California has enough budget troubles without taking on the renovation and running of Jackson's bizarre, artificial, expensive world. Not even Jackson could afford it. The place was shut down several times for failure to make various payments.

In the end, only a rescue by Santa Monica-based Colony Capital in 2008 prevented foreclosure.

No doubt a place that was the home of this talented, deeply troubled — yes, weird — popular culture icon would be a public draw. Just like Graceland, the estate of Elvis Presley. That Tennessee estate, now a private museum — repeat, private — draws hundreds of thousands of people each year.

But the curiosities that filled Jackson's Neverland have long since been dismantled or sold. The place is empty. Reassembling Neverland as it was before Jackson abandoned it in 2005 would be impossible.

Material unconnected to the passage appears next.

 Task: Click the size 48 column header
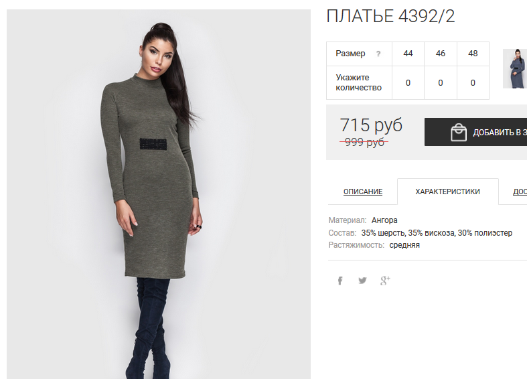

The Ferris wheel, bumper cars and amusement park rides. Gone. Steam engines that ran on a rail line around the grounds. Gone. Elephants, orangutans, tigers, snakes, giraffes and more. Gone. Personal wax figures of Jackson, his own personal crown, portraits of him dressed as a king and others leading hundreds of beaming children. Gone.

Life-sized toys of superheroes and villains, Star Wars and Walt Disney characters. Gone. Life-sized statues of Marilyn Monroe, Elvis Presley, Bruce Lee and others. Gone.